Officials hope the study of ‘port connectivity’, launched at the British Port Association annual members lunch today, will help influence funding, policy and planning decisions by highlighting the importance of England’s harbours and their global trade links.
These changes...present profound opportunity but also a considerable challenge to ensuring the national transport network which serves our ports is capable of dealing with new demands and facilitating the economic growth they will bring.Government study into port connectivity
It highlighted the fact that around 95 per cent of all goods entering and leaving the UK are moved by sea, and that the UK port sector contributes £1.7bn to the UK economy.
Among the biggest contributors are the Humber ports, at Goole, Hull, Grimsby and Immingham, which provide £620m in gross value added and 8,400 jobs, a tenth of the national total.
The report said port and freight markets are changing, with new commodities replacing core bulk freight markets like coal which do not necessarily travel on the same road or rail routes or to the same destinations.
It said government forecasts predicted container traffic would grow by 178 per cent between 2004 and 2030, with total port tonnage for the UK also forecast to grow substantially.
The report said: “These changes...present profound opportunity but also a considerable challenge to ensuring the national transport network which serves our ports is capable of dealing with new demands and facilitating the economic growth they will bring.
“Ports are investing many billions in their own infrastructure to ensure larger ships and volumes can be accommodated to maintain the UK, as a key destination for maritime services despite strong global competition.
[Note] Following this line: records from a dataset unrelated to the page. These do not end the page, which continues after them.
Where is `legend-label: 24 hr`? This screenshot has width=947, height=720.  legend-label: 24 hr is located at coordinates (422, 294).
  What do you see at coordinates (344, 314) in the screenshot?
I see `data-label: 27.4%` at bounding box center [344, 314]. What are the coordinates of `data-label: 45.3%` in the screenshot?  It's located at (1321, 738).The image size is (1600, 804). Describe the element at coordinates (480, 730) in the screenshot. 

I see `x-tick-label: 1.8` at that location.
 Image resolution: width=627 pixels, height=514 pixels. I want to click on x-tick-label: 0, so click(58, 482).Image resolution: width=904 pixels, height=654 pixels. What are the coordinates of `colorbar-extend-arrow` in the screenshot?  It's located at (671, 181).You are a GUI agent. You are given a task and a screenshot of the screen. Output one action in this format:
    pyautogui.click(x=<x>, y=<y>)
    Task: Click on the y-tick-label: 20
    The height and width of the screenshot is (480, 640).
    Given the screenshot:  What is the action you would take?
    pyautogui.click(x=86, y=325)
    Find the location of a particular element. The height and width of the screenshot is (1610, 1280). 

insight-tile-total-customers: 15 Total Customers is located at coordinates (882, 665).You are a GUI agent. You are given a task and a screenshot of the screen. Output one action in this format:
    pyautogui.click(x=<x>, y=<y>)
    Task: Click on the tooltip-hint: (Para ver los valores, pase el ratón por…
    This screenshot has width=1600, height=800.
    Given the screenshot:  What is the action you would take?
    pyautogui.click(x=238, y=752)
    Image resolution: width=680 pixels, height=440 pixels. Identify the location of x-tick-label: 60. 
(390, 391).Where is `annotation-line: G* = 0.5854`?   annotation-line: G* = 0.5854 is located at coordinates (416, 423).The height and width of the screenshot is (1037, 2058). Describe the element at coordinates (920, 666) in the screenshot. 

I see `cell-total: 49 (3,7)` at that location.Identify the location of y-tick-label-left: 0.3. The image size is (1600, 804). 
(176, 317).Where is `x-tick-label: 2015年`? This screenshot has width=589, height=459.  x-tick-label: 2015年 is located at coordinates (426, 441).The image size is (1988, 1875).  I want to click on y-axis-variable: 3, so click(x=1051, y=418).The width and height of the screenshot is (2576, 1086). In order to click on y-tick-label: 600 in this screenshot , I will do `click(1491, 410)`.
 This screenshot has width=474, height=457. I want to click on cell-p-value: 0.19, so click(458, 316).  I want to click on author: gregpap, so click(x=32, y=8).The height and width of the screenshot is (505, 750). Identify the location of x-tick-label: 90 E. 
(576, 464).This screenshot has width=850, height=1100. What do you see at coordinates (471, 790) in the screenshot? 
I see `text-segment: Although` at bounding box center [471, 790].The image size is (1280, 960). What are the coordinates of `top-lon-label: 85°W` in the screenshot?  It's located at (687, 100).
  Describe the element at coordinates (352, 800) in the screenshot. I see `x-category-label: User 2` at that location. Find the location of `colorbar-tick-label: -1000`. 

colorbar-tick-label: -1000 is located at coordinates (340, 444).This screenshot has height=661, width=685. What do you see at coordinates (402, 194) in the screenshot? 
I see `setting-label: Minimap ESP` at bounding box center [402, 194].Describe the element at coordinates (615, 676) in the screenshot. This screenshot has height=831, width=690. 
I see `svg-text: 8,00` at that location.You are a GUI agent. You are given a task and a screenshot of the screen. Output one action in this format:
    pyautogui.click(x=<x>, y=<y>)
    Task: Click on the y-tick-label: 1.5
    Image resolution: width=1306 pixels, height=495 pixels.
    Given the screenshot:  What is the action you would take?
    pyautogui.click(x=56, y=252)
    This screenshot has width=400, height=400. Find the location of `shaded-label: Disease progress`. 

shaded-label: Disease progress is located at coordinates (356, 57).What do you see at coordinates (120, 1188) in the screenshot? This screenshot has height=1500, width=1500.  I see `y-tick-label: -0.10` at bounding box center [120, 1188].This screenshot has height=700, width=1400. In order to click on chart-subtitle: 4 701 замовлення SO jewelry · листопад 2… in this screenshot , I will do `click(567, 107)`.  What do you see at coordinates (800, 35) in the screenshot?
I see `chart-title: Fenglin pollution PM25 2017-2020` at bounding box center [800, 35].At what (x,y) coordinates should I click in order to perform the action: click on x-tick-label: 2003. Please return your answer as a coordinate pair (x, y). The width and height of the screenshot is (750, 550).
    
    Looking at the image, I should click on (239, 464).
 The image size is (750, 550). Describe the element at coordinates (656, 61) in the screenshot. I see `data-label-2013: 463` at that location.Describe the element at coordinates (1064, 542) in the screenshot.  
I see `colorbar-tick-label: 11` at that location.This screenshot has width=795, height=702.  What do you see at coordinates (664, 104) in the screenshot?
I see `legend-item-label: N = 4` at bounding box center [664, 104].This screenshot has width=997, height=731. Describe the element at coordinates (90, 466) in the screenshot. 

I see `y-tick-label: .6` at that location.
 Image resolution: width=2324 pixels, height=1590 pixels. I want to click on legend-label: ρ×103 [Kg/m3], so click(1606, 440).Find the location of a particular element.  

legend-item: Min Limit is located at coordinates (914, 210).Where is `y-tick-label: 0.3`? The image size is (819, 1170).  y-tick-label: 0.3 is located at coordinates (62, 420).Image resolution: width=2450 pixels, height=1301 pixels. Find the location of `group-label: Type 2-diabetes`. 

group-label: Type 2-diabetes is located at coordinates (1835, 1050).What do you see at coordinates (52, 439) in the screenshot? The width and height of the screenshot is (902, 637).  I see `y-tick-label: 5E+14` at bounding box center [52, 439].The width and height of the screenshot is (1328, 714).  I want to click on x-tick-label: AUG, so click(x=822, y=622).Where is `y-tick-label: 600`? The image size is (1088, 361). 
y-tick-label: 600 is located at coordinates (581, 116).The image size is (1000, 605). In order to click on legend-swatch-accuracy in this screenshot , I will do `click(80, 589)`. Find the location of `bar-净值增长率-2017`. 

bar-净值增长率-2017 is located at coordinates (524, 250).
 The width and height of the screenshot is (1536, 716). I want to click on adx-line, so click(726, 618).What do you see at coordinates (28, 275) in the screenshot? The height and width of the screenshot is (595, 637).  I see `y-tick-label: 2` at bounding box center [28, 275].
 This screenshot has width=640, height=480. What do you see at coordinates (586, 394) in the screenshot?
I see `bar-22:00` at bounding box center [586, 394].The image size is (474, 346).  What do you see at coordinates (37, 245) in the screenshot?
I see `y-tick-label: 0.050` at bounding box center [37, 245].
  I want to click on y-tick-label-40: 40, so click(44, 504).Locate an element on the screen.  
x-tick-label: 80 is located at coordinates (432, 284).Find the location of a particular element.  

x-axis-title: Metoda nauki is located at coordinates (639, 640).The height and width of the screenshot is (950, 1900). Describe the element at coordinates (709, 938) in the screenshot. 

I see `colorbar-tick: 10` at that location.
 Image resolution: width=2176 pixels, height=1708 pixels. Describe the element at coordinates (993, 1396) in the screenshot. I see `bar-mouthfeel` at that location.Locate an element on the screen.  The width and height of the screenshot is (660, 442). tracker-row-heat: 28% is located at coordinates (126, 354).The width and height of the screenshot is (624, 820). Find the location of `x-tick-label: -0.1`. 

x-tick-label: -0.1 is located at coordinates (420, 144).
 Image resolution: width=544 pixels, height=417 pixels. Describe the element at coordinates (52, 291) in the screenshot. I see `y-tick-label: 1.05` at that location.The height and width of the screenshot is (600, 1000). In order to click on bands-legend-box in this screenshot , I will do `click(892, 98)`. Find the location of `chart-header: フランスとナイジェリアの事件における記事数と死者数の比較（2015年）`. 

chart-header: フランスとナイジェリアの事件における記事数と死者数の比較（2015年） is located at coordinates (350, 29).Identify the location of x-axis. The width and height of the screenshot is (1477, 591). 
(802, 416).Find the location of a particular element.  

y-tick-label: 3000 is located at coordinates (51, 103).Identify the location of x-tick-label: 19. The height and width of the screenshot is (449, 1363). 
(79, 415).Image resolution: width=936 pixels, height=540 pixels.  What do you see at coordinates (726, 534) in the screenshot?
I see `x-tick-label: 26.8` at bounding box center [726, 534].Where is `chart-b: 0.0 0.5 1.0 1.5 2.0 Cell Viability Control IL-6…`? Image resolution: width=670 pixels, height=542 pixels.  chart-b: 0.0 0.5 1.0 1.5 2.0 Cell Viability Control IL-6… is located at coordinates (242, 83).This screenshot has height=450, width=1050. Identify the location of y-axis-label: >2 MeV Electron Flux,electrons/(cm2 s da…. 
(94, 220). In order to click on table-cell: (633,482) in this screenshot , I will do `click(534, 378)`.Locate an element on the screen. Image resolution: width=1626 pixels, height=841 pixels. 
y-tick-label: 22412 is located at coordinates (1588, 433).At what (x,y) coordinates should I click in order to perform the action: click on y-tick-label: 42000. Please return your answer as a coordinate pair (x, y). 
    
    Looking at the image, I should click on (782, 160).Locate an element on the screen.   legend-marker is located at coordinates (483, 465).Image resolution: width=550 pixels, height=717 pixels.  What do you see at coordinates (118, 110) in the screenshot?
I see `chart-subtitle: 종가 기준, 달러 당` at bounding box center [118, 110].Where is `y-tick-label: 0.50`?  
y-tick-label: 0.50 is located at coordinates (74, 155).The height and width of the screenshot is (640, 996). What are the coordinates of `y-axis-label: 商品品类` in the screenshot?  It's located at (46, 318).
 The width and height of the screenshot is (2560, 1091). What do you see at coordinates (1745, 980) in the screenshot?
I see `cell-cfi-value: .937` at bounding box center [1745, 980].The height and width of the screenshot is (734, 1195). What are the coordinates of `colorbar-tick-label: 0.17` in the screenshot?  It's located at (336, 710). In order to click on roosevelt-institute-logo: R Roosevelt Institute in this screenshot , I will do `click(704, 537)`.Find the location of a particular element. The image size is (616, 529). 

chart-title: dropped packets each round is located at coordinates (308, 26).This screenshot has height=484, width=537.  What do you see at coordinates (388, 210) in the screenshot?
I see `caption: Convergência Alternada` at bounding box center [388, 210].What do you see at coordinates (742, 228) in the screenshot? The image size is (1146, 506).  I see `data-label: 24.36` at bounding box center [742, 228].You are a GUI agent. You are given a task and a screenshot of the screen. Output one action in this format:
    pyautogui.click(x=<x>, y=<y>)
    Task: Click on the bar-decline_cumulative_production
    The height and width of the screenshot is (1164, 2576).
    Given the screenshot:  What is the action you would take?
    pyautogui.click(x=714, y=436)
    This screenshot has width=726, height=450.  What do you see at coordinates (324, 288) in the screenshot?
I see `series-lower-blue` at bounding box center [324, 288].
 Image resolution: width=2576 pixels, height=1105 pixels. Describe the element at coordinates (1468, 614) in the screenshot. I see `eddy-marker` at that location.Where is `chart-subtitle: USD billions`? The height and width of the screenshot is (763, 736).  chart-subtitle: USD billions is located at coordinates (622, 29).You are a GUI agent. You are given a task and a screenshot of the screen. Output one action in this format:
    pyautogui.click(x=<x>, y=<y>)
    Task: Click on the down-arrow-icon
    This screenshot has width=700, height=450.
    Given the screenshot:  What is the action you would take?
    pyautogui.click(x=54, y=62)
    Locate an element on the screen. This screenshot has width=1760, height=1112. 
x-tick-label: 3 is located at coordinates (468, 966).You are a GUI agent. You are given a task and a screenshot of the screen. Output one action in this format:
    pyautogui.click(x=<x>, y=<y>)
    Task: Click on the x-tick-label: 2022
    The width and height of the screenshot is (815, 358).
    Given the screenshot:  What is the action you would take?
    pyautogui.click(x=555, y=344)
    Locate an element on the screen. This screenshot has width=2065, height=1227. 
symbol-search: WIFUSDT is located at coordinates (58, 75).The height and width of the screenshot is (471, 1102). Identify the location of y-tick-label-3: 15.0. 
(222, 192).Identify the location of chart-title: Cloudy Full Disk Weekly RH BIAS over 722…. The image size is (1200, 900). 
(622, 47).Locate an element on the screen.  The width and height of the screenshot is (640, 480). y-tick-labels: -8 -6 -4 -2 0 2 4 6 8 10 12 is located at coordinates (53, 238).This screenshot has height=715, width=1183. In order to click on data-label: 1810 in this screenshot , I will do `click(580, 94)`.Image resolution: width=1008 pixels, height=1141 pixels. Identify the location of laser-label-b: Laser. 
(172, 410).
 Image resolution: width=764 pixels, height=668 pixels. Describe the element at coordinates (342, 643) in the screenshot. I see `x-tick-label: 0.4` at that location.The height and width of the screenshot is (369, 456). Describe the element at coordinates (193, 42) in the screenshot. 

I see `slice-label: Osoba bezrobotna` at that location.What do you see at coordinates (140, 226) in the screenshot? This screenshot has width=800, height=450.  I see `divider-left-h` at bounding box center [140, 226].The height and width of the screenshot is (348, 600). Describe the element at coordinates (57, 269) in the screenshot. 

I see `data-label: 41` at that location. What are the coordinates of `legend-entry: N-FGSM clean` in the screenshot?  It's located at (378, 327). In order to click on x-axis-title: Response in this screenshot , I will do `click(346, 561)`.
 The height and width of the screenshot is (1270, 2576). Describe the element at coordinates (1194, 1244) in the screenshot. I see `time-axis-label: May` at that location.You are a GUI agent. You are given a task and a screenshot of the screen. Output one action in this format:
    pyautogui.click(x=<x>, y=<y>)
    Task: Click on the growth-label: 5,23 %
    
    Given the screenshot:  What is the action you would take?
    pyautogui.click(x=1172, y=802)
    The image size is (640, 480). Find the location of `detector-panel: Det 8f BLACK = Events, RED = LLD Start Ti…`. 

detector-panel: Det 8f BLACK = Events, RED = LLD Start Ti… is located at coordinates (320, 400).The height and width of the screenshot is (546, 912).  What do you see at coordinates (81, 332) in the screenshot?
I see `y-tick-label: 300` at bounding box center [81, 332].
“It is therefore vital there is appropriate capacity on our road and rail networks, to and from our international gateway ports, to meet this demand.”
James Cooper, chairman of the UK Major Ports Group, said: “The port connectivity study is very welcome. UK Major Ports Group members invest more than half a billion pounds a year in UK ports and infrastructure but for the UK to maximise the value of this investment for the nation these ports need to be well connected to the rest of the economy.
“As the UK nears Brexit, it’s vital that there is a focus on ensuring that we have the right infrastructure to enable trade. The study’s recognition of the need to take a joined up, multi modal approach to key trade enabling freight corridors anchored on major ports is particularly welcome.”